By Joshua Guttman, MD
Clattenburg EJ, Wroe P, Brown S, et al. Point-of-care ultrasound use in patients with cardiac arrest is associated prolonged cardiopulmonary resuscitation pauses: A prospective cohort study. Resuscitation. 2018 Jan;122:65-68.
Point of Care Ultrasound (POCUS) has become standard during cardiac arrest in order to diagnose reversible conditions such as pericardial tamponade or to prognosticate such as evaluation of cardiac standstill. Because adequate views are difficult to obtain with ongoing chest compressions, the POCUS is generally performed during pauses for pulse and rhythm checks. Previous small studies suggested that performance of POCUS leads to prolonged CPR pauses which may be of detriment to the patient. The authors performed a prospective observational study on patients presenting to a single urban ED in cardiac arrest or who experienced cardiac arrest in the ED, who had video recordings of the resuscitation. Exclusions included traumatic arrests and patients who had less than 2 CPR pauses performed. Authors analyzed the video recordings to determine length of pauses, who was performing the POCUS, reason for pause, if POCUS was performed during the pause and who was the code leader. The primary outcome was the difference in length of pause between pauses that had POCUS performed and pauses without POCUS.

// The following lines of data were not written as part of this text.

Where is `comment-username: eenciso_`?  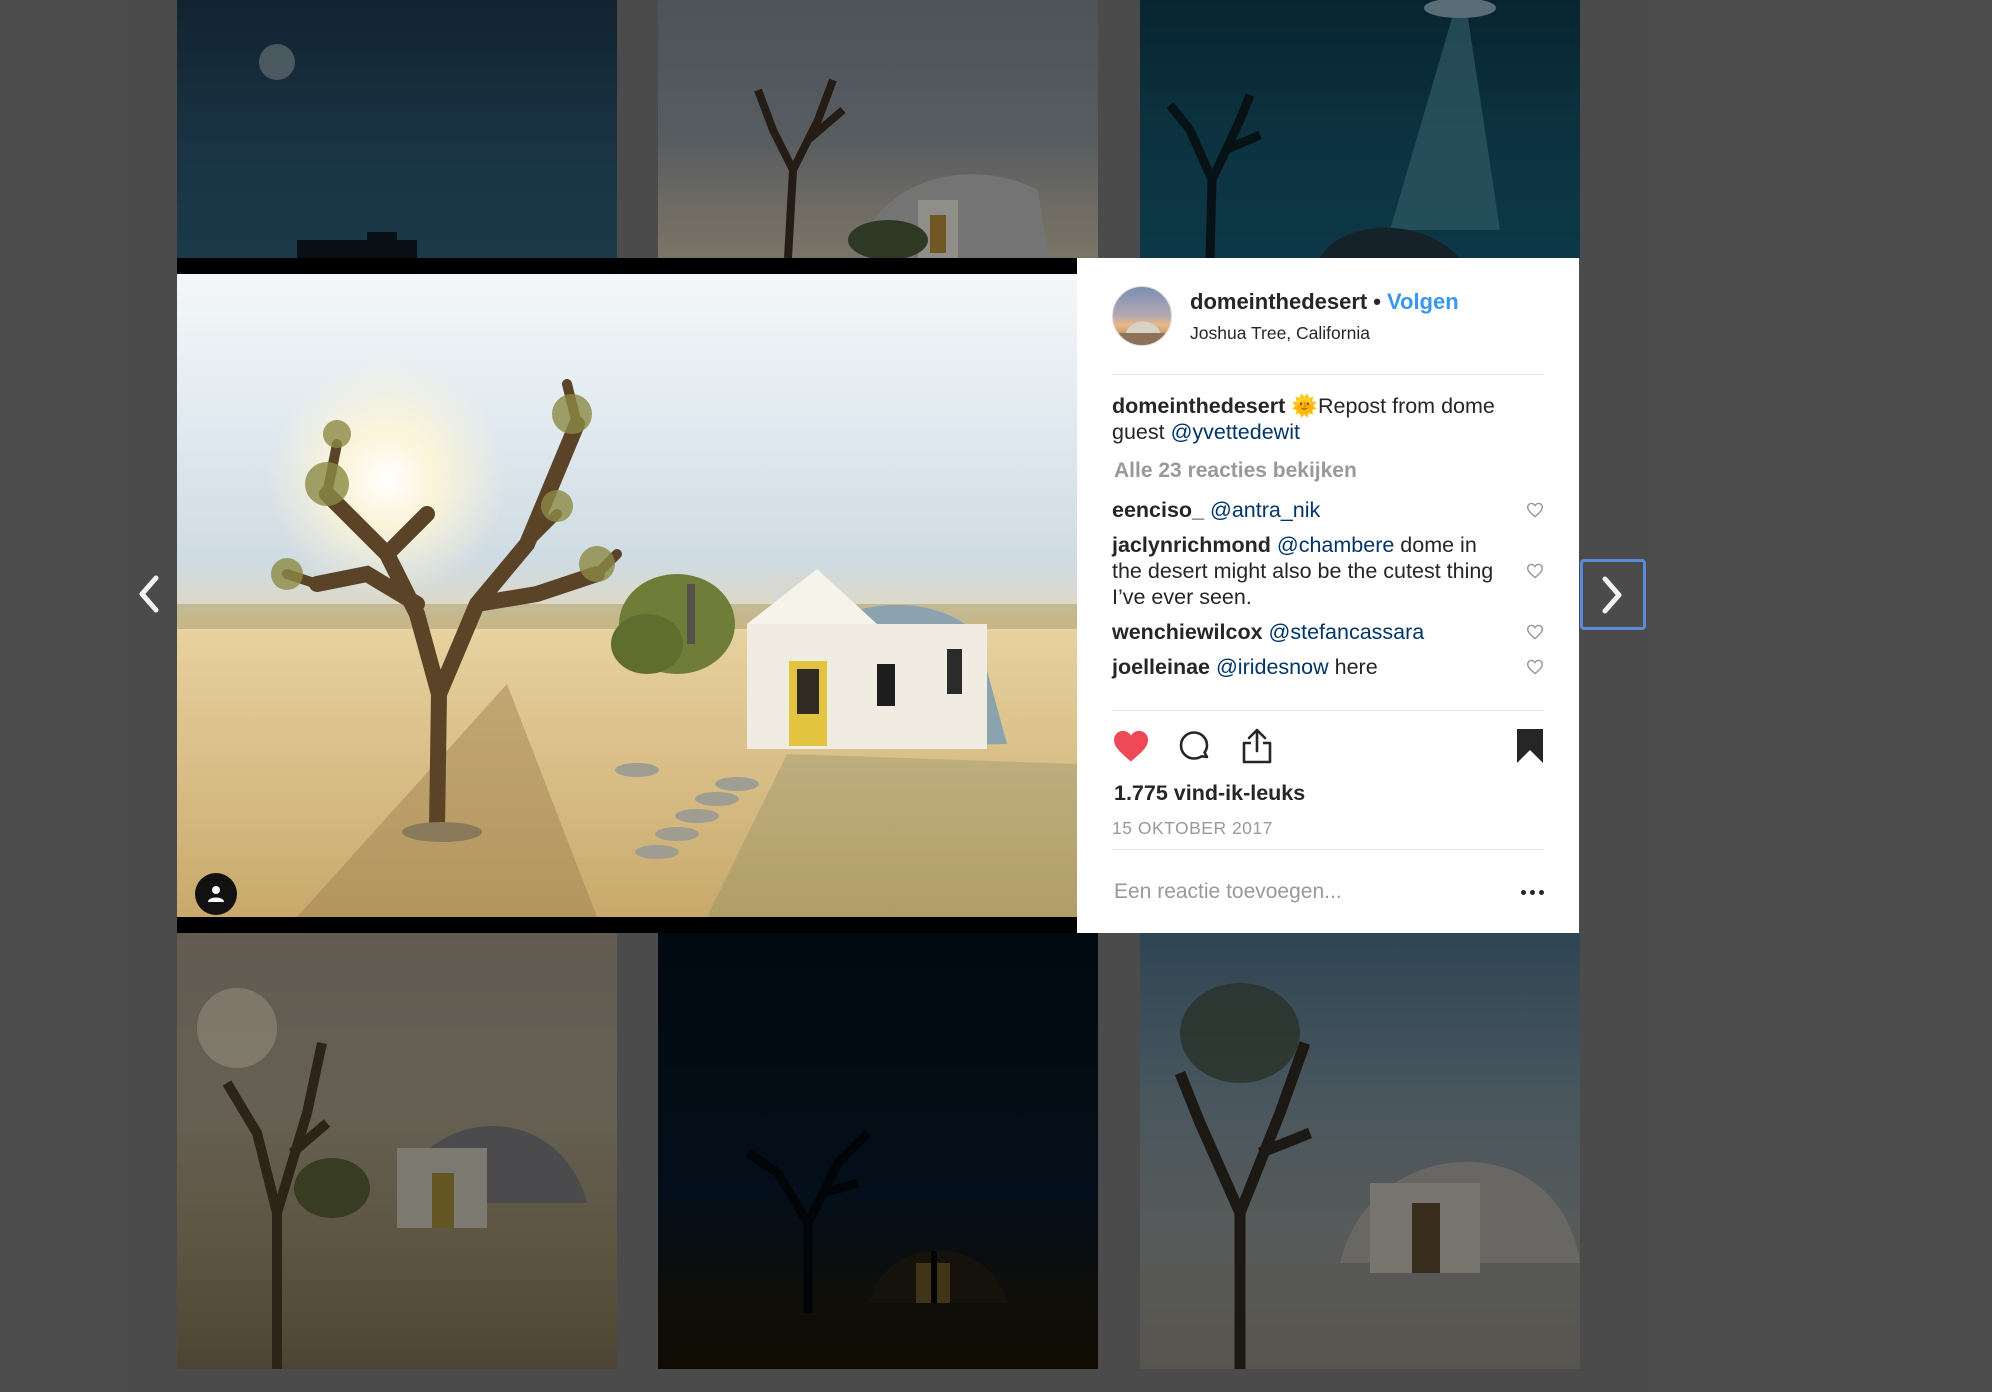
comment-username: eenciso_ is located at coordinates (1158, 510).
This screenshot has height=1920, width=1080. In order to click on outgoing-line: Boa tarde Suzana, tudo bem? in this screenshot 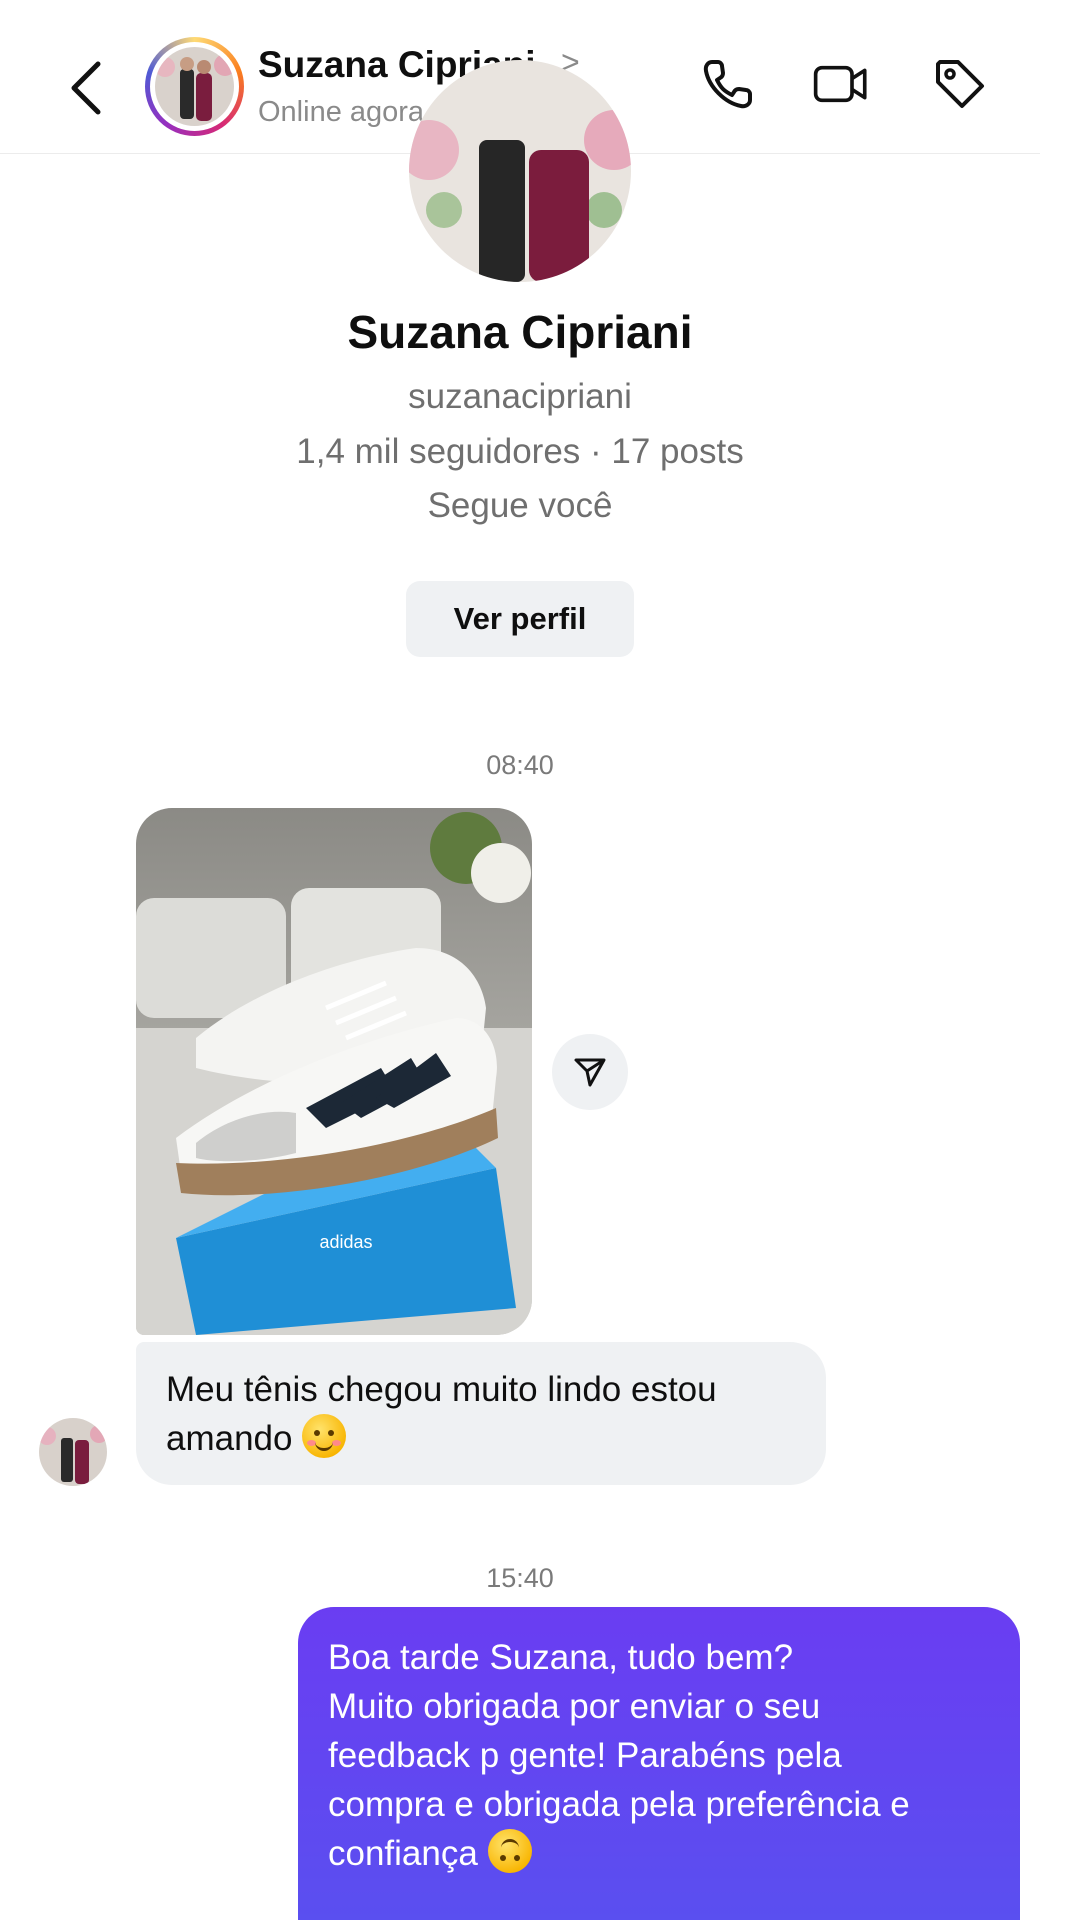, I will do `click(561, 1658)`.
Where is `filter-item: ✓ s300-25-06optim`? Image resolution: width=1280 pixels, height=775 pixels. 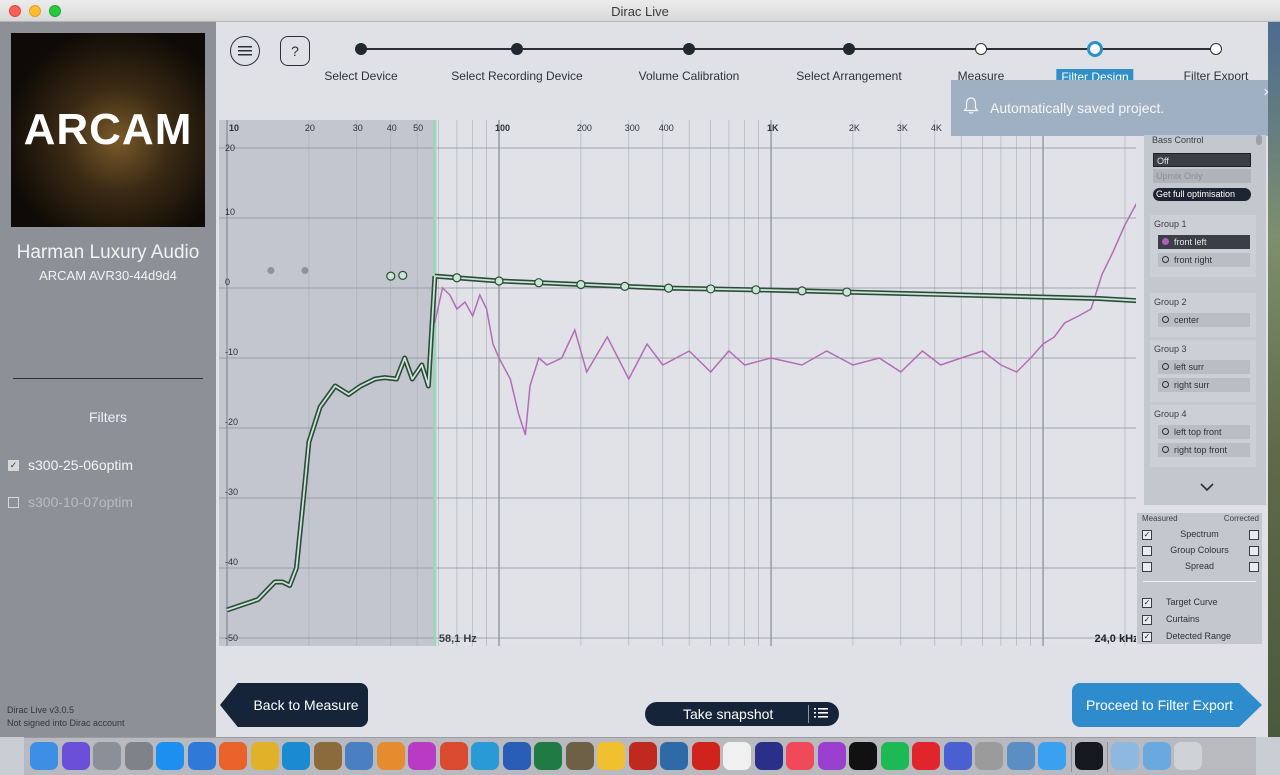 filter-item: ✓ s300-25-06optim is located at coordinates (70, 465).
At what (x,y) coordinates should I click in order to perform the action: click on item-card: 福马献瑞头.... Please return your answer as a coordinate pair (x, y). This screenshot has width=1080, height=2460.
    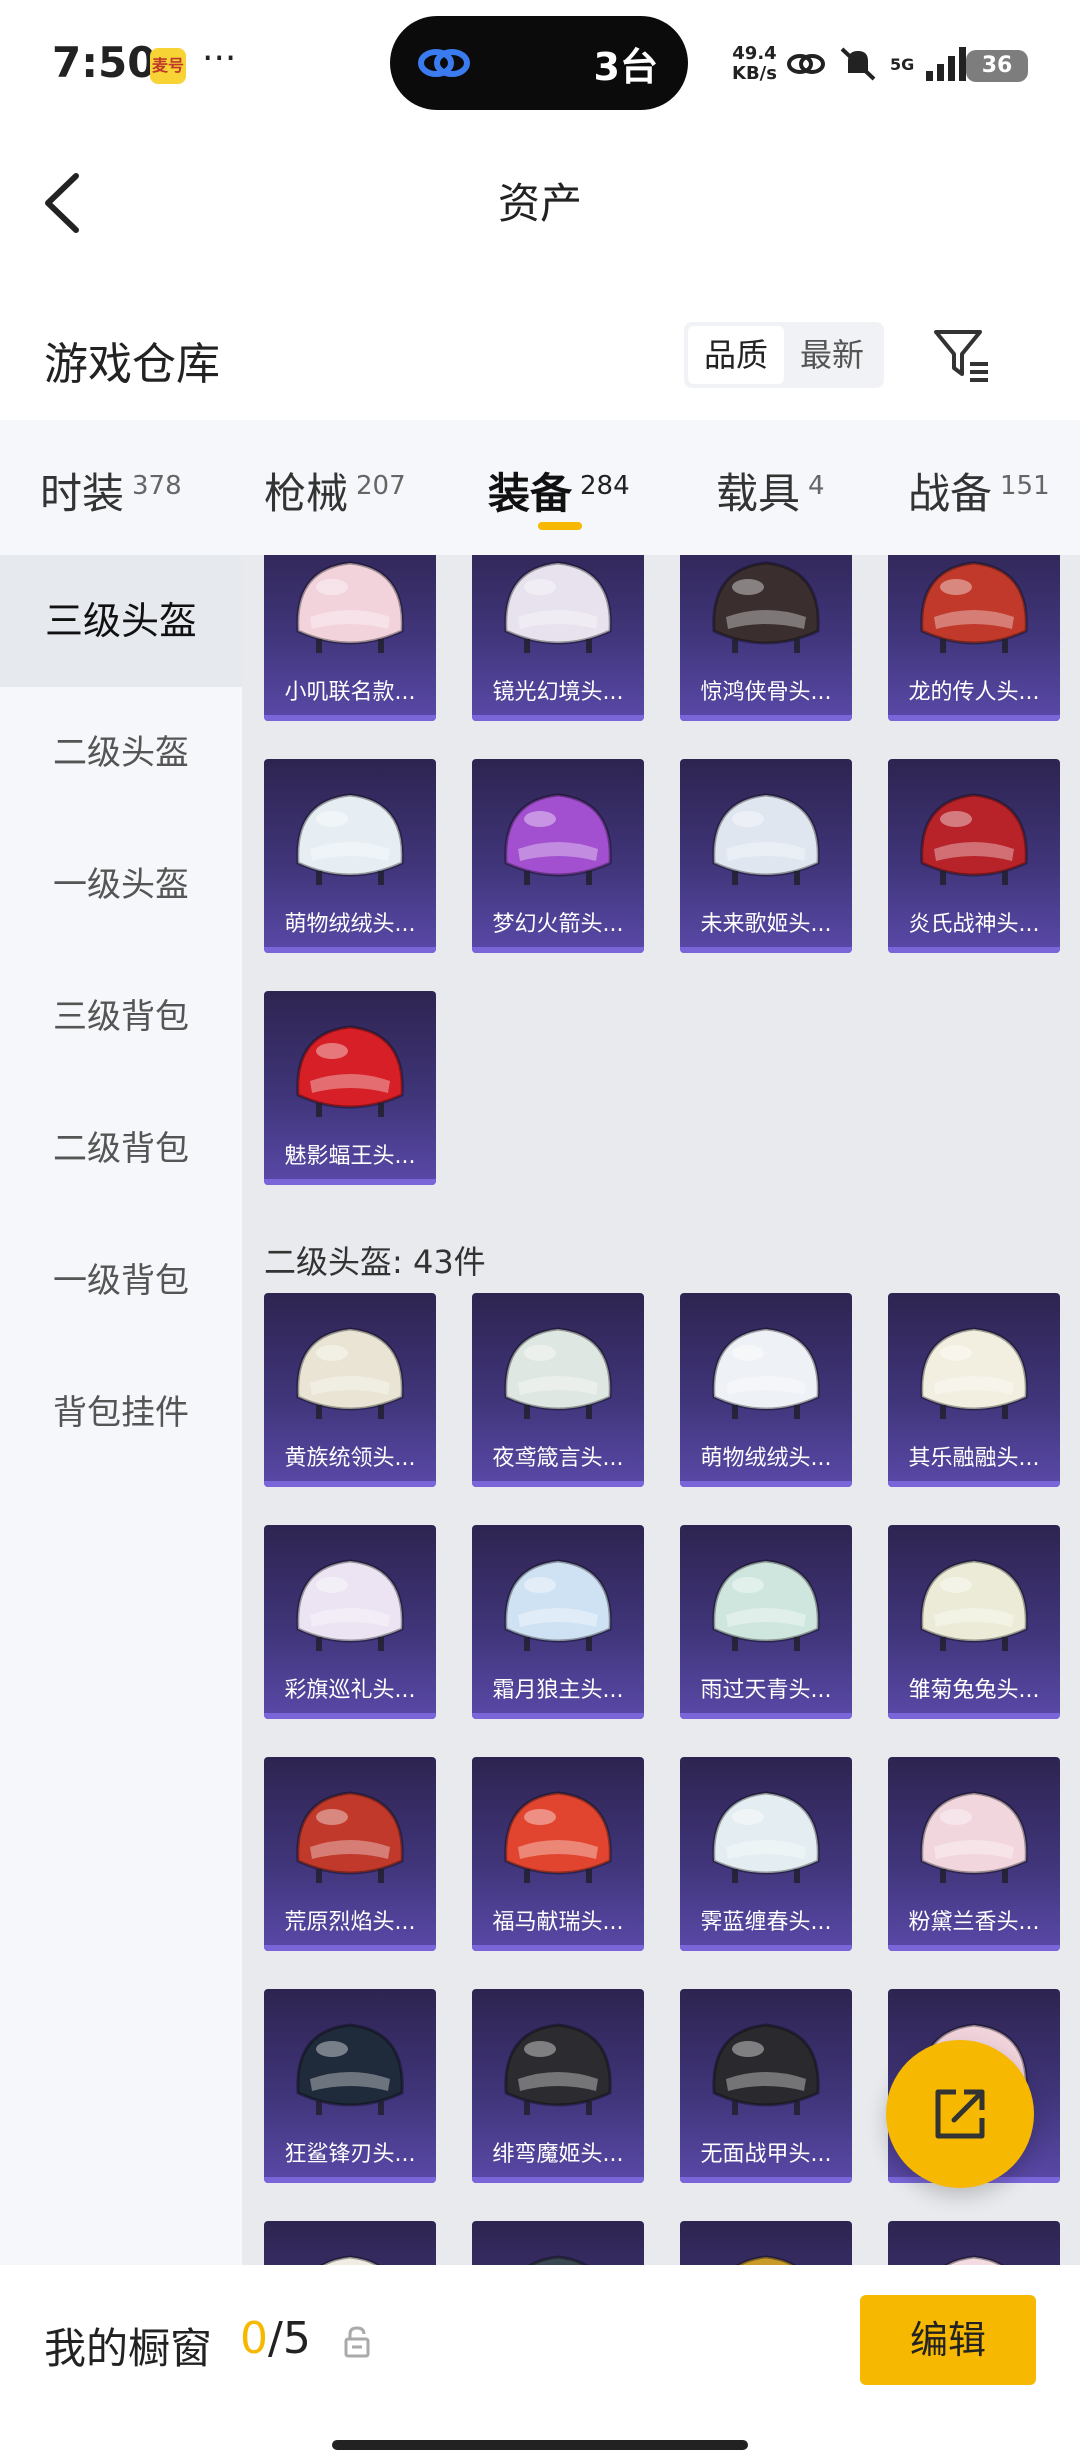
    Looking at the image, I should click on (558, 1854).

The authors analyzed 24 videos. They found that pauses with POCUS were a mean of 19 seconds and pauses without POCUS were a mean of 14 seconds. The authors considered pauses over 3 seconds significant, based on previous research. The authors found that if the same person leading the code also performed the POCUS, then pause was even more prolonged (6 seconds). If the physician performing the POCUS was ultrasound fellowship trained, then the pause was 4 seconds shorter than physicians without ultrasound fellowship training. The authors conclude by suggesting that timers be utilized to limit pause duration.
This was a small but well performed study examining a common scenario in every ED. Utilization video review is likely the most feasible way of reviewing CPR pauses and the authors took adequate steps to ensure that there was consensus among multiple video reviewers for all their outcome measures. The data is consistent with previous research on the topic. It is probably of no surprise to those of us who witness POCUS being performed during real time cardiac arrest, especially when residents perform the POCUS. At this point, despite the low volume of patients in these studies, given the plausibility and consistency of the results, research efforts should move towards evaluating methods of reducing pauses associated with POCUS. The authors' suggestion of timers is easy to implement. Other methods may include empowering the code timer to stop the POCUS after a predetermined amount of time and limiting the number of POCUS exams performed throughout the cardiac arrest to one near the beginning and others when there would reasonably be determined to change management. Transesophageal echocardiogram requires no CPR pauses and therefore may make this discussion moot when it becomes readily available in all EDs.